It's been a while since I have done this, but I know there is an easy way to do this that I have forgotten. Below I have a class designed to populate a single record of a data object. But I cannot get the values from another table (related by foreign key) to populate using the lambda statement because I am missing something (the two values being pulled in from another table below can be seen as dto.LeaseName and dto.CarName). How should I write the lambda for the object dm?

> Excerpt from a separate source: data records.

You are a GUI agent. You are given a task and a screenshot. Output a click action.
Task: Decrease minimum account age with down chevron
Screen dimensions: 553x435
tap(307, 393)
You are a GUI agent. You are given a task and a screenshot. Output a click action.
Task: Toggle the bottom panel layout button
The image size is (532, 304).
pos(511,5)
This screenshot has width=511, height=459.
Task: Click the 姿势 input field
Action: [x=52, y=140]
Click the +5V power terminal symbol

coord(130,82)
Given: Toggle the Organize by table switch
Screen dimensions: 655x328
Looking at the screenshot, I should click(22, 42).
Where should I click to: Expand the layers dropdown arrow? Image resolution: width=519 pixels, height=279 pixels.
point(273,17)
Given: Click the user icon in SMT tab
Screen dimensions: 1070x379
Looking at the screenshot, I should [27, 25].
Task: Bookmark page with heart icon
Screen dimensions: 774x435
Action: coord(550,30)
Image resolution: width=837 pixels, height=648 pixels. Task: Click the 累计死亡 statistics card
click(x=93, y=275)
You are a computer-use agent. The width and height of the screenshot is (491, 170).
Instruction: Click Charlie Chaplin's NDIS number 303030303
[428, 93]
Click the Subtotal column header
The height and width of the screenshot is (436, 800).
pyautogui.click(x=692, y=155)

public StationUnloadingLogDTO GetSingleRecordforLog(int Id)
{
StationUnloadingLogDTO dto = new StationUnloadingLogDTO();
StationUnloadingLog dm = new StationUnloadingLog();
dm = entity.StationUnloadingLog
.Where(x => x.Id == Id)
.FirstOrDefault();
dto.Id = dm.Id;
dto.DateLogged = dm.DateLogged;
dto.DriverName = dm.DriverName;
dto.TruckNumber = dm.TruckNumber;
dto.CarName = dm.Carrier.CarName;
dto.CarrierId = dm.CarrierId;
dto.SpecificGravity = dm.SpecificGravity;
dto.LactMeterOpen = dm.LactMeterOpen;
dto.LactMeterClose = dm.LactMeterClose;
dto.EstimatedBarrels = dm.EstimatedBarrels;
dto.TicketNumber = dm.TicketNumber;
dto.LeaseNumber = dm.LeaseNumber;
dto.LeaseName = dm.Company.CmpName;
dto.StationId = dm.StationId;
return dto;
}
Here are the related data classes
namespace Data.Models
{
public partial class Company
{
public Company()
{
StationUnloadingLog = new HashSet<StationUnloadingLog>();
}
public string CmpId { get; set; }
public string CmpName { get; set; }
public string CmpAddress1 { get; set; }
public string CmpAddress2 { get; set; }
public int? CmpCity { get; set; }
public string CmpZip { get; set; }
public string CmpPrimaryphone { get; set; }
public ICollection<StationUnloadingLog> StationUnloadingLog { get; set; }
}
public class StationUnloadingLogDTO
{
public int Id { get; set; }
public DateTime? DateLogged { get; set; }
public string DriverName { get; set; }
public string TruckNumber { get; set; }
public string CarrierId { get; set; }
public string CarName { get; set; }
public decimal? SpecificGravity { get; set; }
public decimal? LactMeterOpen { get; set; }
public decimal? LactMeterClose { get; set; }
public int? EstimatedBarrels { get; set; }
public string TicketNumber { get; set; }
public string LeaseName { get; set; }
public string LeaseNumber { get; set; }
public string StationId { get; set; }
}
public partial class StationUnloadingLog
{
public int Id { get; set; }
public DateTime? DateLogged { get; set; }
public string DriverName { get; set; }
public string TruckNumber { get; set; }
public string CarrierId { get; set; }
public decimal? SpecificGravity { get; set; }
public decimal? LactMeterOpen { get; set; }
public decimal? LactMeterClose { get; set; }
public int? EstimatedBarrels { get; set; }
public string TicketNumber { get; set; }
public string LeaseNumber { get; set; }
public string StationId { get; set; }
public Carrier Carrier { get; set; }
public Company Company { get; set; }
public Tractorprofile Tractorprofile { get; set; }
}
public partial class Carrier
{
public Carrier()
{
StationUnloadingLog = new HashSet<StationUnloadingLog>();
}
public string CarId { get; set; }
public string CarName { get; set; }
public string CarAddress1 { get; set; }
public string CarAddress2 { get; set; }
public int? CtyCode { get; set; }
public string CarZip { get; set; }
public string CarContact { get; set; }
public ICollection<StationUnloadingLog> StationUnloadingLog { get; set; }
}
You should query for your record with child entities like this.
dm = DbSet<StationUnloadingLog>
.Where(x => x.Id == Id).Include(x => x.Carrrier)
.FirstOrDefault();
You are right, include does the trick. I had to remember to add using Microsoft.EntityFrameworkCore to the page. Forgetting that I think is what confused me, but now I can populate those fields from other tables into the dto. Thanks!